### Material for this task

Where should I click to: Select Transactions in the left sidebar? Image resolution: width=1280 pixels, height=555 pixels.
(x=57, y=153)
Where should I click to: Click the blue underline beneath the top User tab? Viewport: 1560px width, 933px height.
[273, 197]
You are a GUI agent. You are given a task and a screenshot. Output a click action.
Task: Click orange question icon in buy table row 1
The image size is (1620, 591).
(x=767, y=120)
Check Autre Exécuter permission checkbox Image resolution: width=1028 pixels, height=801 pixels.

### Instructions for the task
Every line of the listing above is to be repeated exactly as written.

### Answer box
Where should I click to: Select Transactions in the left sidebar? Image resolution: width=1280 pixels, height=555 pixels.
(x=57, y=153)
Where should I click to: Click the blue underline beneath the top User tab? Viewport: 1560px width, 933px height.
[273, 197]
You are a GUI agent. You are given a task and a screenshot. Output a click action.
Task: Click orange question icon in buy table row 1
The image size is (1620, 591).
(x=767, y=120)
Check Autre Exécuter permission checkbox Image resolution: width=1028 pixels, height=801 pixels.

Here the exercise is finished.